Lead ML & MLOps architect
A large-scale data orchestration platform for ingesting, processing, and delivering geospatial and environmental datasets. It pulls data from satellite imagery providers, climate model outputs, and government land registries, then transforms raw inputs into analysis-ready formats for GIS and analytics consumers across Europe.


- Architected a production Airflow environment managing 45+ scheduled pipelines with full health monitoring and 128 concurrent task slots;
- Built automated ingestion pipelines pulling from satellite providers, climate agencies, and government land registries, including European and French national sources;
- Developed format conversion pipelines for Cloud-Optimized GeoTIFF and PMTiles to optimize large raster datasets for web and tile-based delivery;
- Integrated Google Earth Engine and cloud blob storage as data sources across multiple pipeline families;
- Implemented tagging, scheduling, and dependency strategies to coordinate 45+ DAGs with varying cadences;
- Monitored pipeline health and resolved failures to maintain high success rates across all scheduled runs.
CTO
An AI meteorology platform for automated climate and solar forecasting. It combines LLM agents, MCP tools, and an interactive global weather map to support time-series forecasts, solar analysis, and climate data exploration.

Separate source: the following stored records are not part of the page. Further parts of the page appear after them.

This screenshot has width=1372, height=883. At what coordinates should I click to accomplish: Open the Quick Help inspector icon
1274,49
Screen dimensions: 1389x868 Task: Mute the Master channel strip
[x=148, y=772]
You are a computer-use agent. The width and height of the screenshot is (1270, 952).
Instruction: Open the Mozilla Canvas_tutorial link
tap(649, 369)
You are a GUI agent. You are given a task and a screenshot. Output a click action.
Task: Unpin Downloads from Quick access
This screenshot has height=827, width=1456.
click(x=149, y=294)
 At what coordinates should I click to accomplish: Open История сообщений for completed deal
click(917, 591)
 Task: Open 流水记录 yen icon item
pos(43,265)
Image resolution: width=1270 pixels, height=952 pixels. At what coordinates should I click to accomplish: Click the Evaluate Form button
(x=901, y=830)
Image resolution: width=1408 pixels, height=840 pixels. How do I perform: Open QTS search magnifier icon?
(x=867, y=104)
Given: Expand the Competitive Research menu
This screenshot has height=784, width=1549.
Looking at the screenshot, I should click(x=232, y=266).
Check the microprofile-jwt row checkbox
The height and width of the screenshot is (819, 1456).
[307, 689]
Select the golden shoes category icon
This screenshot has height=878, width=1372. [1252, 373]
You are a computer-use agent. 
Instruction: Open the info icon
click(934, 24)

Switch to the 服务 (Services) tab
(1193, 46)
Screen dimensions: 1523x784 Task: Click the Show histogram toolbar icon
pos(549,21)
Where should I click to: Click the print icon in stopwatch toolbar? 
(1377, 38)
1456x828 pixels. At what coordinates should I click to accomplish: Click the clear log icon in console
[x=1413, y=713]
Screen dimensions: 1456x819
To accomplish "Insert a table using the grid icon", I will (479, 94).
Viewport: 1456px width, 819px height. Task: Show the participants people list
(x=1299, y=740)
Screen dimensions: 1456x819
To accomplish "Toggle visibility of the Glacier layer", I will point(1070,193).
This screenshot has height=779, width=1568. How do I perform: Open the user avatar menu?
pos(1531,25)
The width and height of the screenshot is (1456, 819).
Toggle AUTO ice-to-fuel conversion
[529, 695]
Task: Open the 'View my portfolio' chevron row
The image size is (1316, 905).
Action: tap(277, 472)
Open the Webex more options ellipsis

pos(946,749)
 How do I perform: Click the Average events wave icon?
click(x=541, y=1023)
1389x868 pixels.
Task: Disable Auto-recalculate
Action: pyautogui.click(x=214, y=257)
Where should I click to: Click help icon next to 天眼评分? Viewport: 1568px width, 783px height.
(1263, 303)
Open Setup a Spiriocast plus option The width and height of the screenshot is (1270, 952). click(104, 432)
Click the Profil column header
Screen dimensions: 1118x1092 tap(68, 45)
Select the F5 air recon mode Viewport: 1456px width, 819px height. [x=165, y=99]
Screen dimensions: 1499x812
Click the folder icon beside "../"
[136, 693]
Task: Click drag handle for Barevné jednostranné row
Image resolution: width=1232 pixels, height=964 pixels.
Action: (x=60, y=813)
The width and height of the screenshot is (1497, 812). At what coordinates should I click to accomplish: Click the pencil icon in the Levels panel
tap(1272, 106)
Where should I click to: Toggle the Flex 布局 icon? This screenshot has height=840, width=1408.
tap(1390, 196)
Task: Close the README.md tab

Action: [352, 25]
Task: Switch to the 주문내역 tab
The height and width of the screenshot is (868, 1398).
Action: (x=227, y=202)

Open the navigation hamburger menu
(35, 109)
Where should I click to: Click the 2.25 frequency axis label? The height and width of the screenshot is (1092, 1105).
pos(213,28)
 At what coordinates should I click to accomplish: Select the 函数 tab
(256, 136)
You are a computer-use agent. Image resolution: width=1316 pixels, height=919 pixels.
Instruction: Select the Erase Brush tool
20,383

- Led a 5-person team in architecting and shipping an AI meteorologist product with a natural language chat interface, interactive global solar radiation map, and time-series forecast playback powered by Claude LLM agents and MCP tools;
- Built a distributed climate data pipeline using Dask, Ray, and GCP, processing 40TB of ECMWF global climate data and reducing processing time from months to days;
- Achieved 10-15% RMSE improvement in temperature forecasts and 5% RMSE improvement in solar power forecasts through large-scale bias correction and ensemble modeling;
- Integrated pvlib ModelChain with CEC models and 17,544 hours of historical weather reanalysis (2023-2024) for professional-grade solar energy analysis;
- Secured Techstars 2025 ($120k), Stanford StartX, and Stanford TomKat Sustainability sponsorship to scale R&D.
CTO
A high-performance distributed ML preprocessing pipeline for climate and weather data stored in Google Cloud Storage. It processes 160TB of data across a small distributed cluster and reduced end-to-end preprocessing time from 8 days to 1.3 days.




- Reduced ML preprocessing time from 8 days to 1.3 days by architecting a distributed pipeline across 3 machines processing 160TB+ of GCS-hosted climate data;
- Achieved a 35x GCS read speedup (70 min → 2 min) through aggressive gcsfuse tuning, including a 512GB file cache, 80 parallel connections per host, and 200 parallel downloads;
- Designed distributed workload splitting across 680 variables (land and ocean features) with data locality optimization, writing approximately 17TB of preprocessed output per machine;
- Built full observability into the pipeline with automated progress tracking, ETA estimation, and structured logging for 30+ hour production runs;
- Developed a test-mode framework validating the full pipeline in 40 minutes before committing to multi-day production runs.